An attention weight coefficient representing the kth local graph convolutional neural network model of the l layer, an

att () represents an attention mechanism calculation function, calculates a correlation between the local graph convolutional neural network model and the global graph convolutional neural network model,

trainable parameters, w, representing the kth local graph convolution neural network model at the l-th layer^lTrainable parameters representing a first layer global graph convolutional neural network model;

s25, updating model parameters of the global graph convolutional neural network model, uploading the calculated attention weight coefficients of each local graph convolutional neural network model and the calculated parameters of the local graph convolutional neural network model to the global graph convolutional neural network model for aggregation:

wherein

Representing the attention weight coefficient assigned to the kth participant model at time t,

and the l-th layer parameters of the global graph convolutional neural network model after the t +1 time aggregation are represented.

In a second aspect, an embodiment of the present invention provides a federal learning apparatus for credit card fraud prevention, where the apparatus includes:

the local model building module is used for building local graph convolutional neural network models corresponding to K federal learning participants with different fraud categories; the local undirected graph structure data owned by each participant is G_i(V, E, A) (i ∈ K), where the set of nodes in the graph structure is V_i∈V，v_iThe feature on a node is x_iBelongs to X, each node comprises a plurality of key characteristic information including user information, loan amount, deposit amount and credit investigation data, and the edge set between the nodes is e_i,j＝(v_i,v_j) E belongs to E; a represents an adjacency matrix and defines the interconnection relationship among nodes; the fraud category comprises three types of card theft fraud, virtual application fraud and non-fraud;

the federal learning training module is used for performing federal learning training by using a local graph convolutional neural network model; the method comprises the following steps that an attention mechanism is adopted to improve the aggregation process of the federal learning parameters, so that each partial graph convolutional neural network model has adaptive weight to aggregate;

and the global graph convolutional neural network model is used for processing the imported user data and identifying corresponding fraud categories.

The invention has the beneficial effects that:

the invention takes the individuation of each participant into consideration, introduces the attention mechanism, and in deep learning, the attention mechanism can emphasize and highlight the characteristics of the participant sample, thereby taking the individuation problem of the participants into consideration.

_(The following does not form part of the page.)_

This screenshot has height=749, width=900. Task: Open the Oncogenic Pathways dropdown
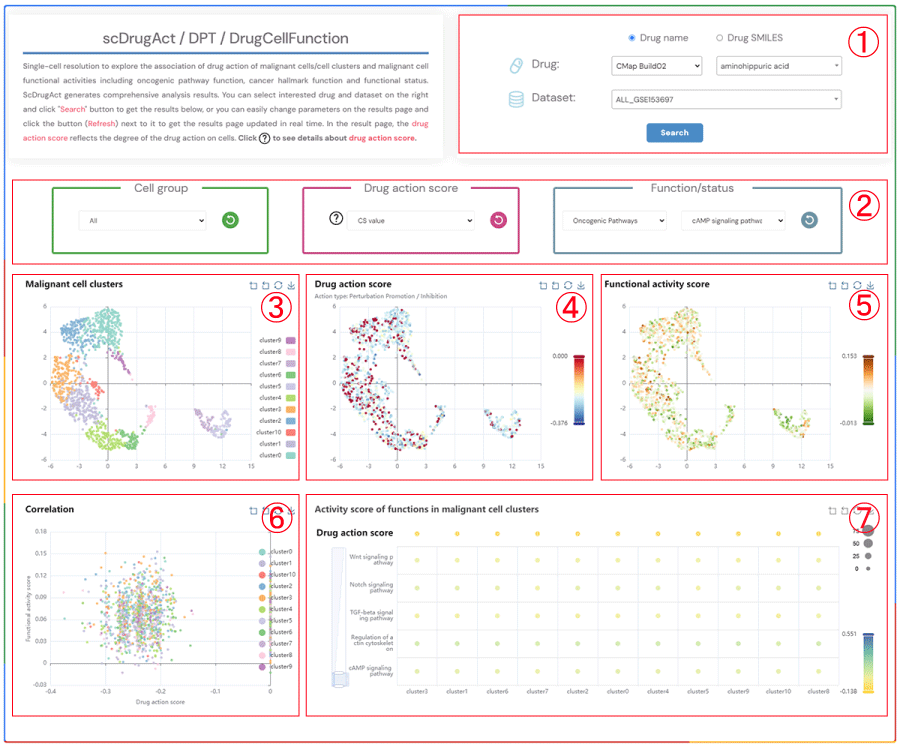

According to the method, the data of the non-European space can be considered, the relevance among the user data is fully utilized, the training precision of the federal learning model can be well improved, and the financial fraud assessment accuracy is further improved.

Drawings

Fig. 1 is a schematic diagram of a federated learning framework based on a graph convolutional neural network according to an embodiment of the present invention.

Fig. 2 is a schematic structural diagram of a graph convolution neural network according to an embodiment of the present invention.

Fig. 3 is a schematic diagram illustrating an attention mechanism of the neural network according to an embodiment of the present invention.

FIG. 4 is a schematic diagram of a neural network aggregation with attention mechanism according to an embodiment of the present invention.

Fig. 5 is a flowchart of a federal learning method for credit card fraud prevention according to an embodiment of the present invention.

Detailed Description

The present invention will now be described in further detail with reference to the accompanying drawings.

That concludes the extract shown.